As empirical case studies for the second question, I will examine two new anarchist political movements and their relationships with state agencies: the militant forest defense movement and Food Not Bombs. The first case study provides an example of how a new anarchist movement attempts to subvert and disrupt the current institutions, will providing an open space of new institutions to thrive, such as the concept of the free-state which is modeled as a temporary autonomous zone in the woods. The actions of the forest defense movement are not removed from the political process. Instead a complex relationship exists between the radical forest defense activists, with their open hostility towards the state, and state agencies (Forest Service, BLM, Police Agencies, the FBI) attempts to co-opt, include, or eradicate the movement.

The second example, Food Not Bombs illustrates the pre-figurative politics that have became central to the new anarchist movements. In addition, Food Not Bombs rejects city funding support and also does not have the 501(c)3 non-profit standing. In the words of one Food Not Bombs activist,
People often ask if we are a non-profit, tax exempt corporation. Generally, we are not interested in the bureaucracy needed to maintain such an organization. Sometimes, you might use an "umbrella" to assist in arranging a particular donation of money that specifically needs to be given to a non-profit, tax-exempt group. This is fine and it is usually not too difficult to find a tax-exempt organization to do this for you. Specifically, do not seek permission from any government agency to engage in the work you do. Once a group becomes a tax-exempt organization, the I.R.S. has the right to oversee all aspects of its operation and limits much of what it can do. Rather than try to hide from them, we prefer to ignore them (Ewald).
Thus, unlike other hunger relief agencies, Food Not Bombs actively rejects government support and non-profit standing in an attempt to remain independent from state control. This is a requirement if Food Not Bombs wants to complete its stated goal of creating an alternative institution for distributing food outside the confines of the state.
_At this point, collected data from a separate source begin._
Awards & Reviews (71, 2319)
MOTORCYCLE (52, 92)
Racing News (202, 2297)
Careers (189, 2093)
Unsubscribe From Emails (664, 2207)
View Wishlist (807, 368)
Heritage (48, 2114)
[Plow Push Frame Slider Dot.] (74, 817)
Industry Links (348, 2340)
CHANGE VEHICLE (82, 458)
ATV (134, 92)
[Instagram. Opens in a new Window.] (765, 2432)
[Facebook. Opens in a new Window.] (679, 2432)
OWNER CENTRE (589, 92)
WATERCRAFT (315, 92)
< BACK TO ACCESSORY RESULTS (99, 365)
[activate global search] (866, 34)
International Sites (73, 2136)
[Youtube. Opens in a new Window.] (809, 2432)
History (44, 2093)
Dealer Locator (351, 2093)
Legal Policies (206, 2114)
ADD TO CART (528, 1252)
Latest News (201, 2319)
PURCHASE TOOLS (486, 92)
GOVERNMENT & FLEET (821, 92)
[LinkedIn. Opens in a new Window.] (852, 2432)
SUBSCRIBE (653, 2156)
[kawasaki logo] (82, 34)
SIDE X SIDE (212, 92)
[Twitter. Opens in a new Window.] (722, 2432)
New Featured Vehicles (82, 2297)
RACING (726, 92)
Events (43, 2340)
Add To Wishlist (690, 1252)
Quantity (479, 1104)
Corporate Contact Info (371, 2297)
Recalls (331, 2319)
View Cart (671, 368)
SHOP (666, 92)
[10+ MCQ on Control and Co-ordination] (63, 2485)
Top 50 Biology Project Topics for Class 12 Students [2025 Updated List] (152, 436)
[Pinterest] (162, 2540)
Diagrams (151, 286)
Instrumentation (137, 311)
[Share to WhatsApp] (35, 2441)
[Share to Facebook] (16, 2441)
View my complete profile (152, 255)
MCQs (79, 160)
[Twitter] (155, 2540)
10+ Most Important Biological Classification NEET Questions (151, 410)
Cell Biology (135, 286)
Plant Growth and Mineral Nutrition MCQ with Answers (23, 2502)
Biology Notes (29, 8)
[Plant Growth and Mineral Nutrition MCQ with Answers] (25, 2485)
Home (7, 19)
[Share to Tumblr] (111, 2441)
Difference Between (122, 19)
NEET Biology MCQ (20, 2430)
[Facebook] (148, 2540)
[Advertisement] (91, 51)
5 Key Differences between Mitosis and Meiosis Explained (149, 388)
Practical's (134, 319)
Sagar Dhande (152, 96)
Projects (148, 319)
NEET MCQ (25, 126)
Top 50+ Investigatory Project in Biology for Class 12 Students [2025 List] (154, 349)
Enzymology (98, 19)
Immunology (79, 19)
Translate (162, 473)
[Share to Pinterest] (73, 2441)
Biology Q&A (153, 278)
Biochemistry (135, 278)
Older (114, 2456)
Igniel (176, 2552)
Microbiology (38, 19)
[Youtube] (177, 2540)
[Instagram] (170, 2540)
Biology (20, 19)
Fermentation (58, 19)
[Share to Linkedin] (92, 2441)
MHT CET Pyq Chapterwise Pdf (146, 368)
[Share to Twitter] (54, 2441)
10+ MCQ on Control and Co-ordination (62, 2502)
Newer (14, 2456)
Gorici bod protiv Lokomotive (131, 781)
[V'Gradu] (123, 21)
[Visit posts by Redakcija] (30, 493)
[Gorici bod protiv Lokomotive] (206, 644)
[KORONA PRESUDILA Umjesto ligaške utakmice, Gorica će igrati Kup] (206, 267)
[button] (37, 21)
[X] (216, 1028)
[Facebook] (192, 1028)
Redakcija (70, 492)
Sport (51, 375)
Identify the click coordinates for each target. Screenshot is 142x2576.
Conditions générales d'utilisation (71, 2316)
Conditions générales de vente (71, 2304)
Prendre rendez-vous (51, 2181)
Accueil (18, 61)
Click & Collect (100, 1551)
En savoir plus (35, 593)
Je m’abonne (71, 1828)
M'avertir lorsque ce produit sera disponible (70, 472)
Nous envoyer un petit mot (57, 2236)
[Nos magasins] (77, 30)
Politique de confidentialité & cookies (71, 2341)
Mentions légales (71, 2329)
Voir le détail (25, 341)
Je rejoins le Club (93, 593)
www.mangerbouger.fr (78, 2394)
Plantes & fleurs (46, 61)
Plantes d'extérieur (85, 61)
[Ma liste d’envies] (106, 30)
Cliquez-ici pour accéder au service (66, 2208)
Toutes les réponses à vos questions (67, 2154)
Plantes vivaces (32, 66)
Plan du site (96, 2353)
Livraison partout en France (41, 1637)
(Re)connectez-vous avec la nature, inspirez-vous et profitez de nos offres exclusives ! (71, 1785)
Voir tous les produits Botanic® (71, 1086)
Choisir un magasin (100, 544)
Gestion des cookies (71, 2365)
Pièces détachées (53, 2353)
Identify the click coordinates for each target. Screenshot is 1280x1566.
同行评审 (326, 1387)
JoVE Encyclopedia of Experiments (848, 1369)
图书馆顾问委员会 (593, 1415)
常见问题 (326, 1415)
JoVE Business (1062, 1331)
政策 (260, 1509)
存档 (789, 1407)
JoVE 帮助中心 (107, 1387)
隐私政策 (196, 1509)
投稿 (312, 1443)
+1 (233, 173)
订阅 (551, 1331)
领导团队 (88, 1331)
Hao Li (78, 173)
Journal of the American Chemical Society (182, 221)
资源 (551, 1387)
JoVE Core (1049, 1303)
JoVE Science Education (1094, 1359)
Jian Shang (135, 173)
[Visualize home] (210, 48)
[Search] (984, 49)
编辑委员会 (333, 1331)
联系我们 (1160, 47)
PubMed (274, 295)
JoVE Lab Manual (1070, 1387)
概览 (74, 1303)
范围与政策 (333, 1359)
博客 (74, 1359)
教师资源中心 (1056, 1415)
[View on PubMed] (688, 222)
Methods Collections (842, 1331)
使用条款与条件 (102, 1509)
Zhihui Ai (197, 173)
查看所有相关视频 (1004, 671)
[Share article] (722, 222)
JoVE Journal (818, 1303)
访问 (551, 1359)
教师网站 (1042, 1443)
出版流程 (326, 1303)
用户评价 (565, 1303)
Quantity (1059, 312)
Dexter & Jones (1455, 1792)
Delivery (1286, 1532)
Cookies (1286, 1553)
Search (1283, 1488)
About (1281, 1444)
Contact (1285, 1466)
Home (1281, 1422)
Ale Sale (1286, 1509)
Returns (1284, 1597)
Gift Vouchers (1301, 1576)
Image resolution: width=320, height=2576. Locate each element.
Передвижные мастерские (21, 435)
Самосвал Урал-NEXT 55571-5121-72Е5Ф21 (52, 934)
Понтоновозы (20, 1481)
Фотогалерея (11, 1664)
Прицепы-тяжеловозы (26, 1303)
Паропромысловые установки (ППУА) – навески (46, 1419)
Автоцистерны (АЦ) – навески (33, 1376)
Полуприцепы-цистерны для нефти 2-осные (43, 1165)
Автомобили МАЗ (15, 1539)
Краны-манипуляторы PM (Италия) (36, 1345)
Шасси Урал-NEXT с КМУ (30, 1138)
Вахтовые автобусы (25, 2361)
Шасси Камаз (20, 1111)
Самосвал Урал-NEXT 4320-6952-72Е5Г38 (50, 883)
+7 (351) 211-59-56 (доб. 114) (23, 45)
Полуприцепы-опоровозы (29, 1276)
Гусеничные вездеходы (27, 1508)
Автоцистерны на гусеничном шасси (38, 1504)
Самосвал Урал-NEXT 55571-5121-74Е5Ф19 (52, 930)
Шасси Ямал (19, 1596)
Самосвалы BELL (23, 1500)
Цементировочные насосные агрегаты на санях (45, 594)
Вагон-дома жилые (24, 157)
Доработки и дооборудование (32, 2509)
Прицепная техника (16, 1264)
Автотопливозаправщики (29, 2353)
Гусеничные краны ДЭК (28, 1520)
Historically though, city governments have not been willing to accept Food Not Bombs rejection of state control. Most Food Not Bombs chapters in the United States have experienced police harassment, fines (for distributing food without a license), or overt government surveillance (ACLU website, Food Not Bombs website). Because of the hostile tension between Food Not Bombs chapters and city agencies, it becomes an interesting case study for understanding how city governments integrate or suppress social movements, and how groups attempt to remain politically independent of state regulation and control.